Given exercise:
Recast the lines as a Markdown table with the columns No. and Line, starting with the line containing "Open the Performance section in sidebar" and going on through the line containing "coord(266,141)". Number each row and leave out blank lines.

[Entries on where the items appear]
- - - - -
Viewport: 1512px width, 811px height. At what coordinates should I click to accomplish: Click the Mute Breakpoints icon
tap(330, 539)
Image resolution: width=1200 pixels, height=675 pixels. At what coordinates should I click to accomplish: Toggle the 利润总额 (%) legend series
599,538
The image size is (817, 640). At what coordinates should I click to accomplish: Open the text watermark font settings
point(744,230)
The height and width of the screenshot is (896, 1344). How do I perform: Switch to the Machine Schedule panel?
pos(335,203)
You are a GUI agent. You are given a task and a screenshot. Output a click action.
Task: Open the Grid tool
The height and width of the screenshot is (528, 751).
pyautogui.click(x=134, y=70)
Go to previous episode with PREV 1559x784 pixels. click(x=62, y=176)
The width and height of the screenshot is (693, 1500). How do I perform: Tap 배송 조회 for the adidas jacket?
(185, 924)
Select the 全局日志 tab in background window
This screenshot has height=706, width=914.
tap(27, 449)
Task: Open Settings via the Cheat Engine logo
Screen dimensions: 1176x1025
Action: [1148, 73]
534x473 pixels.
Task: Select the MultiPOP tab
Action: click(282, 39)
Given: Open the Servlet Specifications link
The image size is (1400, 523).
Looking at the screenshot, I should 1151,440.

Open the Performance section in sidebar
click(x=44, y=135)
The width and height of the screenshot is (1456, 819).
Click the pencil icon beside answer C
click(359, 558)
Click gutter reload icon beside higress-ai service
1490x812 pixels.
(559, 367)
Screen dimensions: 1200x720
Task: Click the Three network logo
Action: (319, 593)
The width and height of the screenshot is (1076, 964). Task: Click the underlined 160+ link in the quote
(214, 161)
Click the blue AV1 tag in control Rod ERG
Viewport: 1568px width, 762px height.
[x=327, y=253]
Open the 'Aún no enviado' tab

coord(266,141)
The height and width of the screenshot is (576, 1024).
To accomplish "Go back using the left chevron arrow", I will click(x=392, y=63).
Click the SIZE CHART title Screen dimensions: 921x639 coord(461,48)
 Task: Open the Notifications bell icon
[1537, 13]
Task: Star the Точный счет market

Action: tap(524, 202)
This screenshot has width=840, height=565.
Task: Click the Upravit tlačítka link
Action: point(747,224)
- - - - -
Output of the task:
| No. | Line |
|---|---|
| 1 | Open the Performance section in sidebar |
| 2 | click(x=44, y=135) |
| 3 | The width and height of the screenshot is (1456, 819). |
| 4 | Click the pencil icon beside answer C |
| 5 | click(359, 558) |
| 6 | Click gutter reload icon beside higress-ai service |
| 7 | 1490x812 pixels. |
| 8 | (559, 367) |
| 9 | Screen dimensions: 1200x720 |
| 10 | Task: Click the Three network logo |
| 11 | Action: (319, 593) |
| 12 | The width and height of the screenshot is (1076, 964). Task: Click the underlined 160+ link in the quote |
| 13 | (214, 161) |
| 14 | Click the blue AV1 tag in control Rod ERG |
| 15 | Viewport: 1568px width, 762px height. |
| 16 | [x=327, y=253] |
| 17 | Open the 'Aún no enviado' tab |
| 18 | coord(266,141) |